Android 16の最新ベータ版をPixel端末に導入したユーザーの間で、ファイル共有機能「Quick Share」が正常に動作しない不具合が報告されています。新機能を試すつもりが、思わぬトラブルに見舞われているケースも少なくないようです。
iPhone対応Quick Shareが原因か
問題が発生しているのは「Android 16 QPR3 Beta 2」と呼ばれる最新のベータ版アップデートです。このバージョンでは、AndroidとiPhone間でのファイル共有に対応したQuick Shareのテストが進められており、Pixel 9シリーズなど一部端末で利用できるようになっています。
しかし、Redditなどのユーザー報告によると、ファイル転送を開始しようとした瞬間にシステムが強制終了してしまい、Quick Share自体が使用できない状態になるとのことです。単発の不具合ではなく、複数のテスターから同様の声が上がっており、広範囲に影響している可能性があります。
期待が大きかった新機能だけに影響も深刻
AndroidとiPhone間で、画質を落とさずに写真やファイルを簡単に共有できる機能は、長年多くのユーザーが求めてきたものでした。混在環境の家庭や職場では特に重宝される機能であり、今回のQuick Share強化はAndroid側にとって大きな前進といえます。

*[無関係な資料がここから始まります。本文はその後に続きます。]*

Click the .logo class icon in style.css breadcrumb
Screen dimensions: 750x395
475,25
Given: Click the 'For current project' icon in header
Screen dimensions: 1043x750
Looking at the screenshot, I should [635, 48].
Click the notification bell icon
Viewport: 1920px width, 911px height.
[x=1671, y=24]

その一方で、旧モデルへの展開や機能拡張の過程で想定以上の不具合が生じているようで、正式版に向けた調整がまだ必要な段階にあることが浮き彫りになりました。
ベータ版ならではのリスクも再認識
今回の件は、あらためて「ベータ版」であることの意味を実感させる事例ともいえます。新機能をいち早く試せる反面、基本的な機能が不安定になる可能性があるのがテスト版ソフトウェアの宿命です。
日常的に写真共有や業務用ファイルの転送でQuick Shareを利用しているユーザーにとって、機能が使えない状態は致命的ともいえるでしょう。
現時点での対処法と注意点
これからAndroid 16 QPR3 Beta 2をインストールしようと考えている場合は、修正アップデートが配信されるまで待つのが無難です。特に、仕事や日常利用でファイル共有が欠かせない方にとっては、現状のベータ版はリスクが高いといえます。
正式版では安定した形で提供されることが期待されており、今回の不具合もテスト段階で洗い出された課題の一つと考えられます。新機能を安心して使える日を待ちたいところです。